- Directed by: Anupam Kher
- Written by: Rumi Jaffery; Rahul Nanda;
- Produced by: Vashu Bhagnani
- Starring: Waheeda Rahman; Anil Kapoor; Fardeen Khan; Abhishek Bachchan; Mahima Chaudhry; Urmila Matondkar; Tara Sharma;
- Cinematography: Johny Lal
- Edited by: Apurva Asrani
- Music by: Songs: Anu Malik Score: Ranjit Barot
- Production company: Pooja Entertainment
- Distributed by: Saregama (India) Eros International (Overseas)
- Release date: 19 July 2002;
- Running time: 172 minutes
- Country: India
- Language: Hindi

= Om Jai Jagadish =

2002 film by Anupam Kher

Om Jai Jagadish is a 2002 Indian Hindi-language drama film directed by Anupam Kher in his directorial debut and produced by Vashu Bhagnani under Pooja Entertainment. The film stars Waheeda Rahman, Anil Kapoor, Fardeen Khan, Abhishek Bachchan, Mahima Chaudhry, Urmila Matondkar and Tara Sharma.

== Plot ==

Saraswati Batra is the widowed mother of Om, Jai, and Jagdish. They live at a beach home where they are often approached by investors seeking to buy their home, but Om always refuses no matter how generous the offer. Om is responsible and provides the income for the whole family. He works in a music company owned by his friend, Shekhar Malhotra. Jai is very ambitious (he wants to build the world's fastest car) and is studying in the United States. His education is paid for by Om, for which he has taken a loan from Shekhar Malhotra. Jagdish is a college student who is very good with computers. Jai soon returns home after Om and his mother convince him.

They all want different things. Om marries the bubbly Ayesha, an MTV VJ, and Jai marries Neetu, the daughter of a rich NRI. Jagdish is in love with Pooja, who is from Bangalore; they met at a college festival. When Jai, on the insistence of his wife Neetu, clashes with Om's values, they drift apart.

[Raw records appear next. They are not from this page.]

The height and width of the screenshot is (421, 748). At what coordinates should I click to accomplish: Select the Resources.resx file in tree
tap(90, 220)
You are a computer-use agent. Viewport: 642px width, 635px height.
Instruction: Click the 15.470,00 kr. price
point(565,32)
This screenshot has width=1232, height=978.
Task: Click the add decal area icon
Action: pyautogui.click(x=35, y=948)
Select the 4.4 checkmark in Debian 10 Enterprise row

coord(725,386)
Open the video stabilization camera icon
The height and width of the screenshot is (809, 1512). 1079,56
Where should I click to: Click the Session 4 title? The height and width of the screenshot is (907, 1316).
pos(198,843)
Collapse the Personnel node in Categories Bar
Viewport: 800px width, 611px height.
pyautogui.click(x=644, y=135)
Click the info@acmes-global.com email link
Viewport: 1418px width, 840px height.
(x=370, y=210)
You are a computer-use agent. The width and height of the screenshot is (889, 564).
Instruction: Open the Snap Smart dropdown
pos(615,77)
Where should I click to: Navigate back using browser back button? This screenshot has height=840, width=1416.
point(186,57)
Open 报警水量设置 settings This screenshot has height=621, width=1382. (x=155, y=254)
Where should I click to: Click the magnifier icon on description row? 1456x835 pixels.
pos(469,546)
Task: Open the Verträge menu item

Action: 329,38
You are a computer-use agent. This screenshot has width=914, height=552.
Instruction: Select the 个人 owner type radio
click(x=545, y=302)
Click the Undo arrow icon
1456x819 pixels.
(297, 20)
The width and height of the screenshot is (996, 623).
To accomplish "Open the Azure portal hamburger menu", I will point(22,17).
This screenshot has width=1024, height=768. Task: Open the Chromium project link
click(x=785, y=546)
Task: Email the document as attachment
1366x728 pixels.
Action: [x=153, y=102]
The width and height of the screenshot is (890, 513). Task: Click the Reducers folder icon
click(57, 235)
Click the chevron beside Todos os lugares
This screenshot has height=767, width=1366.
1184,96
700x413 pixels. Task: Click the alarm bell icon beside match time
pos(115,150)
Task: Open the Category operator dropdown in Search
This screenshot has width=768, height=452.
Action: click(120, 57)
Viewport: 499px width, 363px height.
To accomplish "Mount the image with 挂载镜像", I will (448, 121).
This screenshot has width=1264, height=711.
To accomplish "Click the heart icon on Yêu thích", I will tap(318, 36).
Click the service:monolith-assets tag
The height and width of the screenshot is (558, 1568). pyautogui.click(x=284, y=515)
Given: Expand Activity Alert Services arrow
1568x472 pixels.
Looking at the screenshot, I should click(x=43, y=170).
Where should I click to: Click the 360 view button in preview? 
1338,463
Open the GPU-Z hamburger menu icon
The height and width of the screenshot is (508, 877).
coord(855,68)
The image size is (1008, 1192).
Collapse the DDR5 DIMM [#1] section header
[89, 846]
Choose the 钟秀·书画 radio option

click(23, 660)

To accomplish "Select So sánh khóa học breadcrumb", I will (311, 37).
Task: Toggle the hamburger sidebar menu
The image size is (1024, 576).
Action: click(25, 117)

Jai moves back to the United States and starts working at a garage while experimenting with car engines. Jagdish is caught computer hacking after trying to help a friend get the answers to a test, and Om throws him out of the house as a result. Om realizes that Shekhar had lien over his house to secure his debt for Jai's study. When he fails to pay it back, Shekhar takes possession of the house. Om, Ayesha, and Sarawasti have to leave the house. All three brothers struggle to achieve their goals. Om starts his own music label, Jai finally succeeds in building the fastest car and Jagdish meets with a tech billionaire to propose a deal for anti-hacking software.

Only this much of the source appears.